BRIEF>
Locate each line in the entries below that contains the word "Instruction", and copy those lines.

RECORDS FOR THIS EXERCISE>
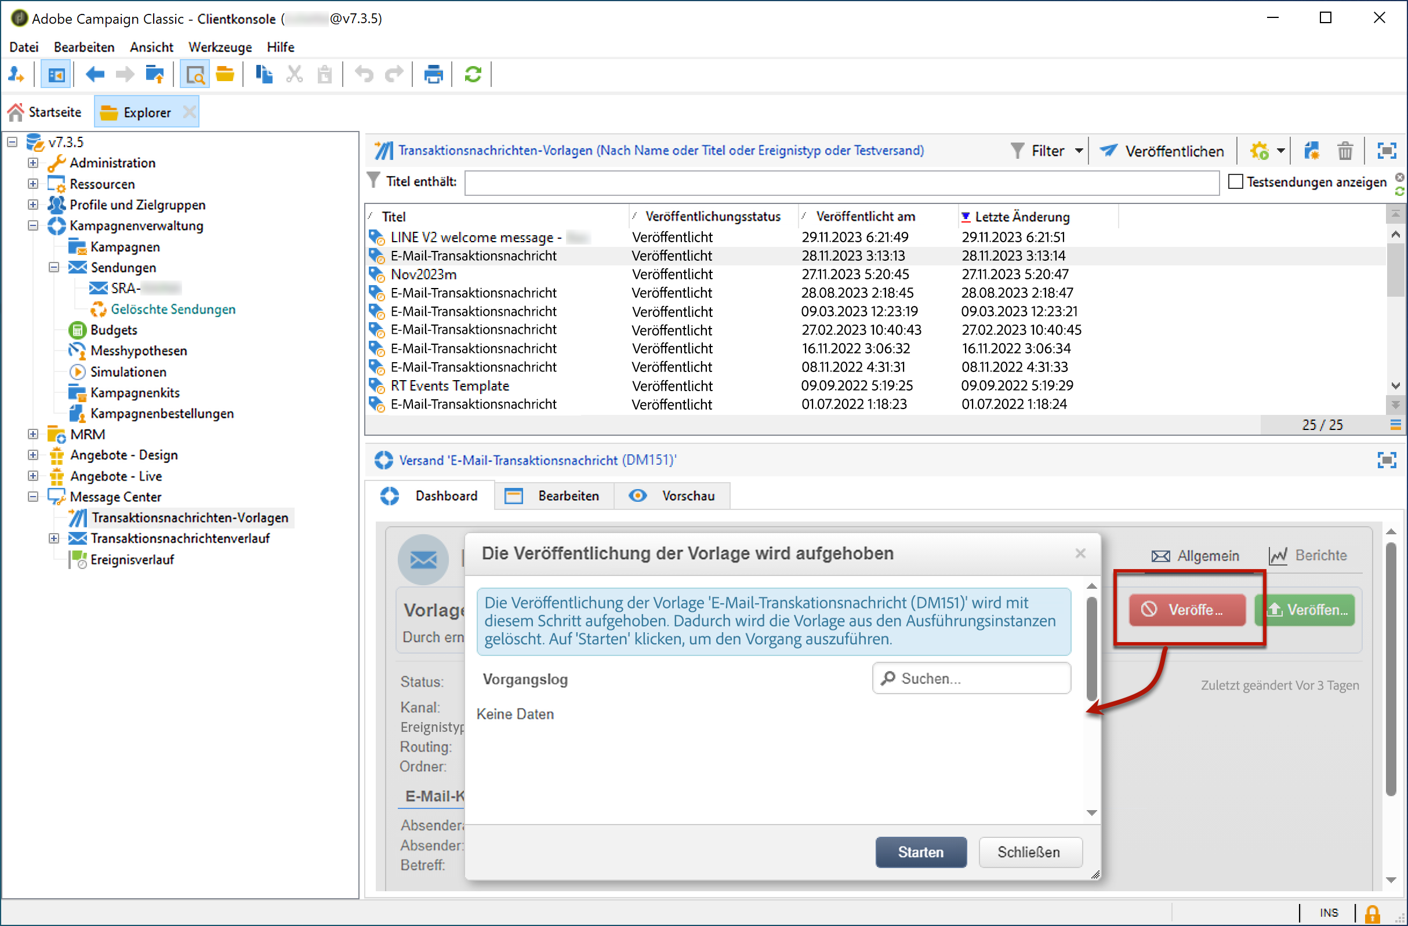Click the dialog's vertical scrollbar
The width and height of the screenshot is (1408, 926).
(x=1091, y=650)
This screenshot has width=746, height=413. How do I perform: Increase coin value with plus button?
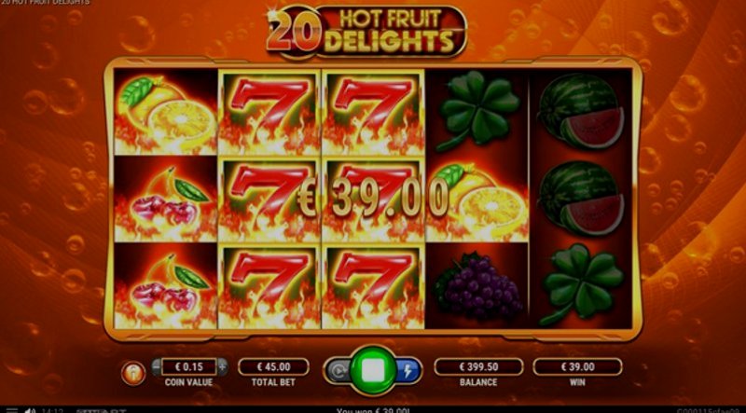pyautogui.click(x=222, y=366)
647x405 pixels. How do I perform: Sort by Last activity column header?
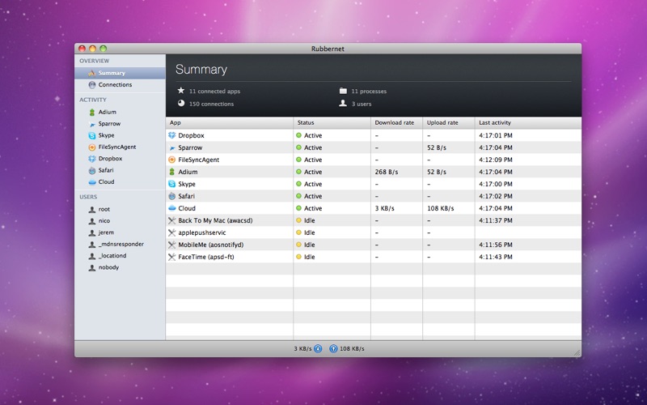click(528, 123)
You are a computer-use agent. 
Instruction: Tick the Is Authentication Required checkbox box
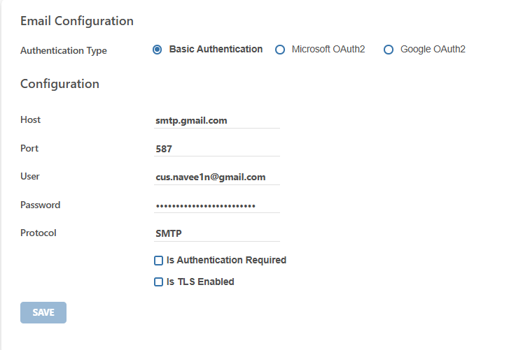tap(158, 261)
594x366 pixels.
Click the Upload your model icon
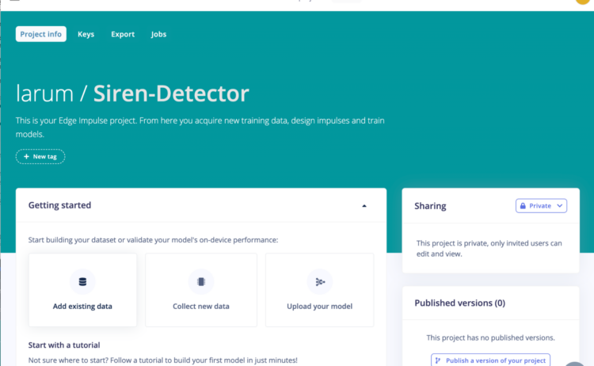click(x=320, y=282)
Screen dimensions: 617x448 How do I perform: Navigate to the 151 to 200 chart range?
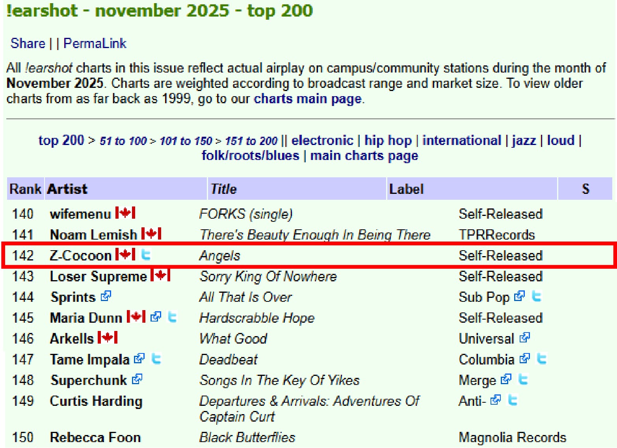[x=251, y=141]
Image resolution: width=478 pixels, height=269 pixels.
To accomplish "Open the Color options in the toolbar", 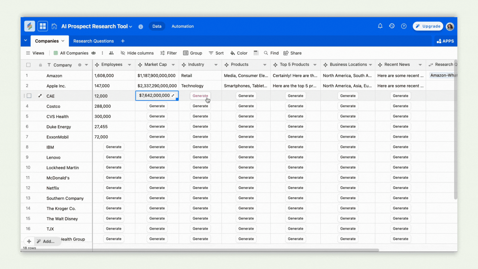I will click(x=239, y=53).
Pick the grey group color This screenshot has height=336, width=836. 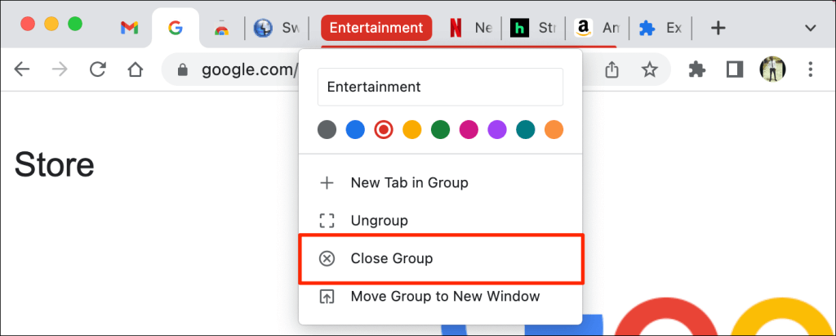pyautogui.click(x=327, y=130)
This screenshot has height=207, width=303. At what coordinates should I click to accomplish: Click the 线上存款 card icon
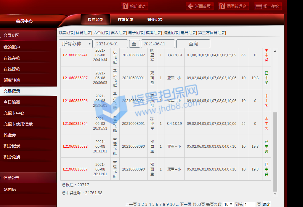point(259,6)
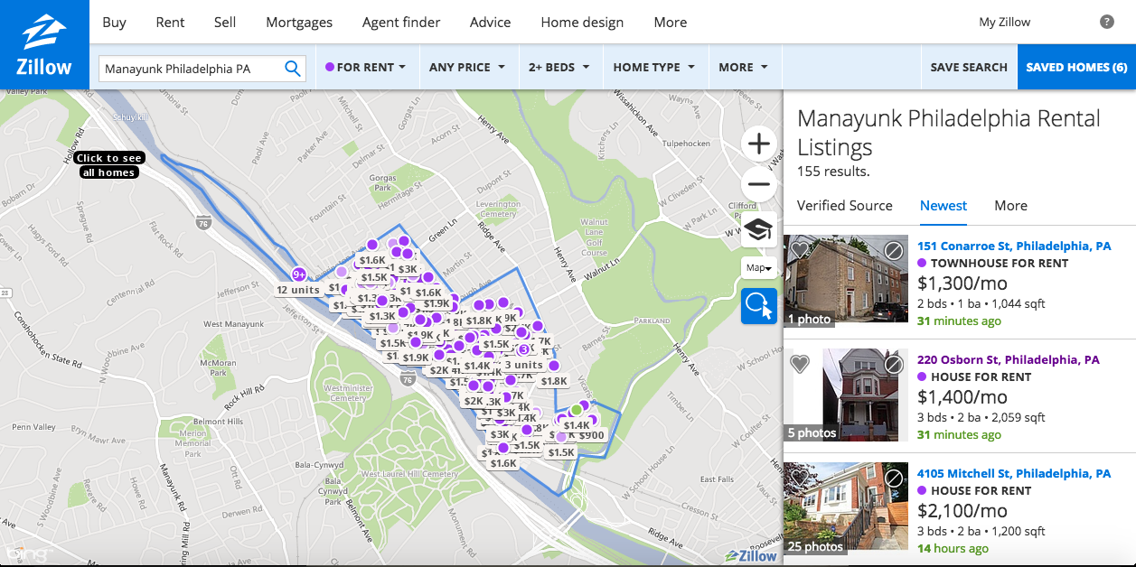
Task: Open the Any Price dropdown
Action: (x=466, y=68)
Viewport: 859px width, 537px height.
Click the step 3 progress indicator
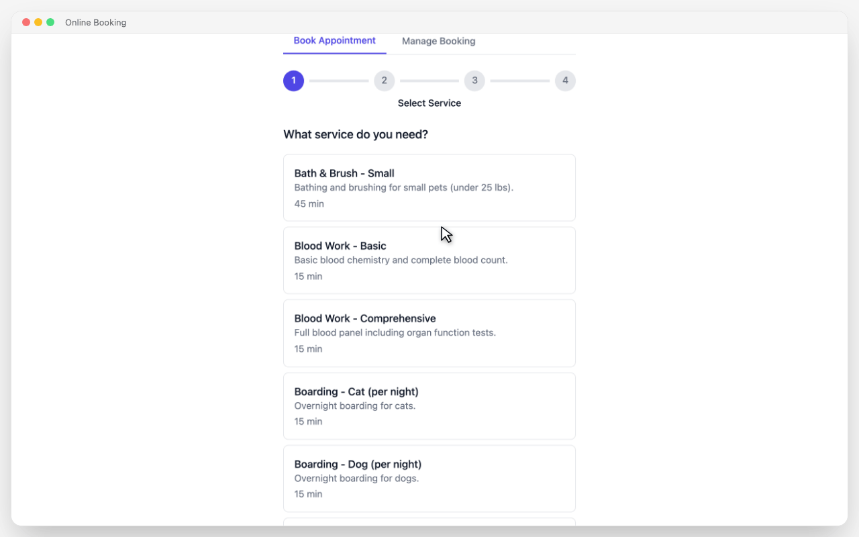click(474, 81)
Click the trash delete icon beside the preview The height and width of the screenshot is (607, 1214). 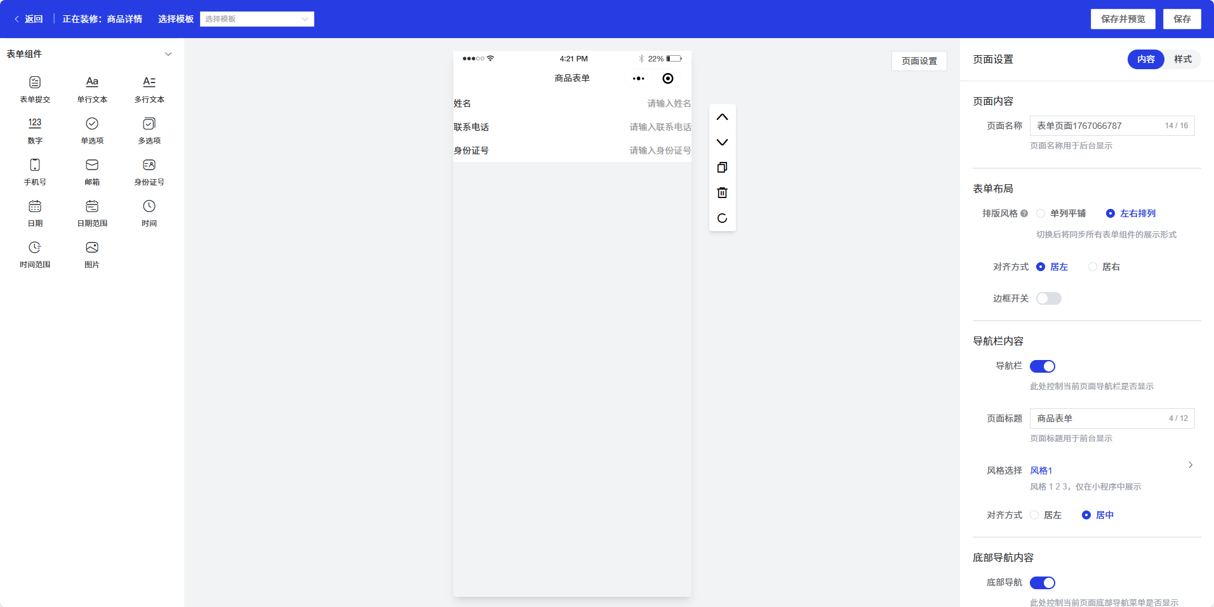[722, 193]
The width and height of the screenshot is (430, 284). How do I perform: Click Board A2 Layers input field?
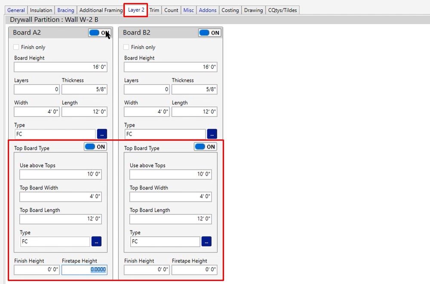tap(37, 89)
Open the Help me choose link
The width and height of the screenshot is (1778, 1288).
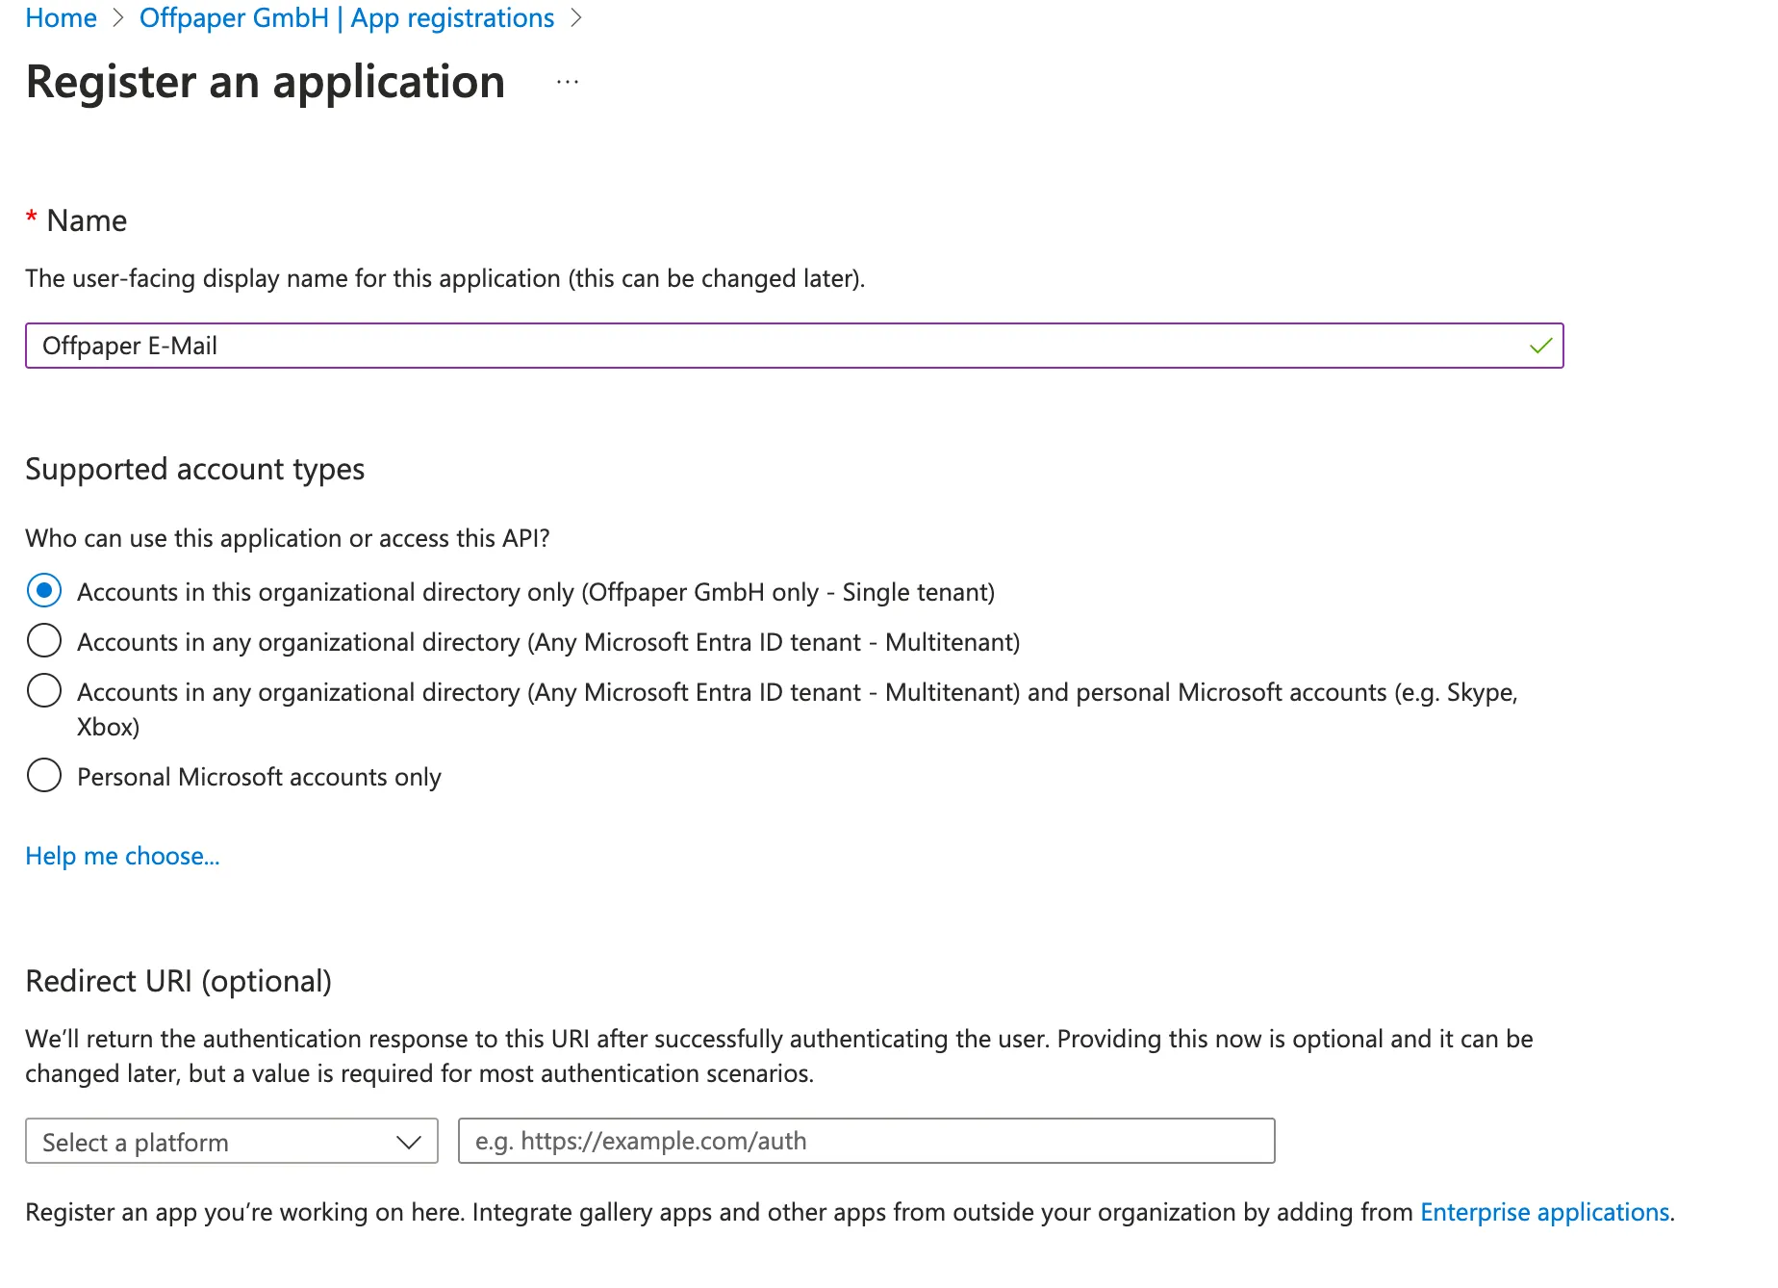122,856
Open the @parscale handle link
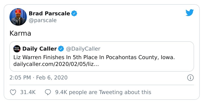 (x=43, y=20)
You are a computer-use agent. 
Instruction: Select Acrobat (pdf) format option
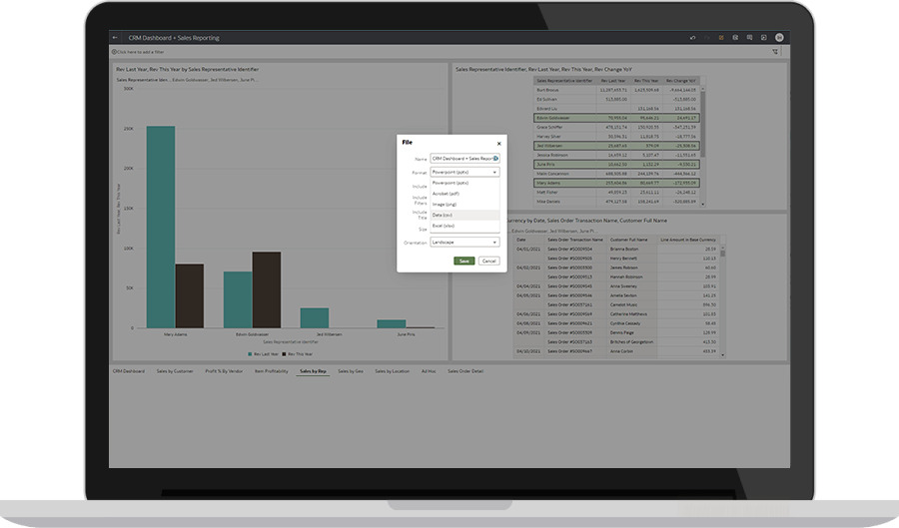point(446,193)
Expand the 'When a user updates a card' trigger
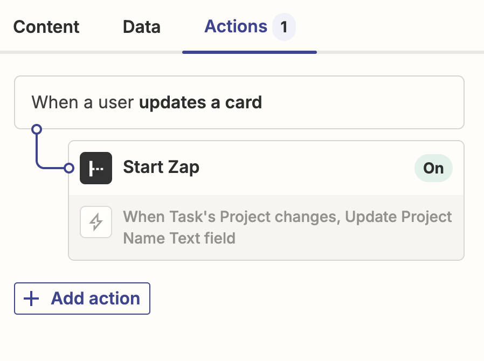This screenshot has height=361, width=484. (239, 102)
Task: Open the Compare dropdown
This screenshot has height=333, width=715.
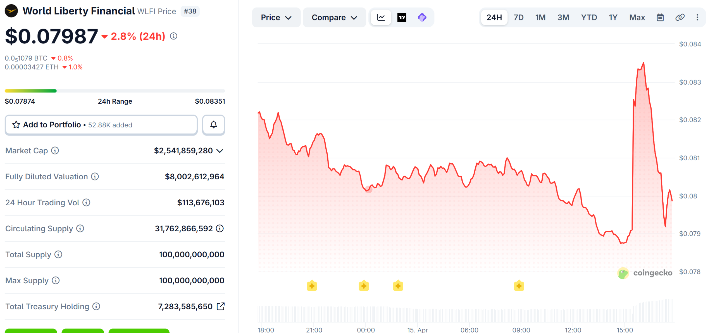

FULL RESPONSE>
Instruction: Tick the Is Authentication Required checkbox box
Instruction: Select Acrobat (pdf) format option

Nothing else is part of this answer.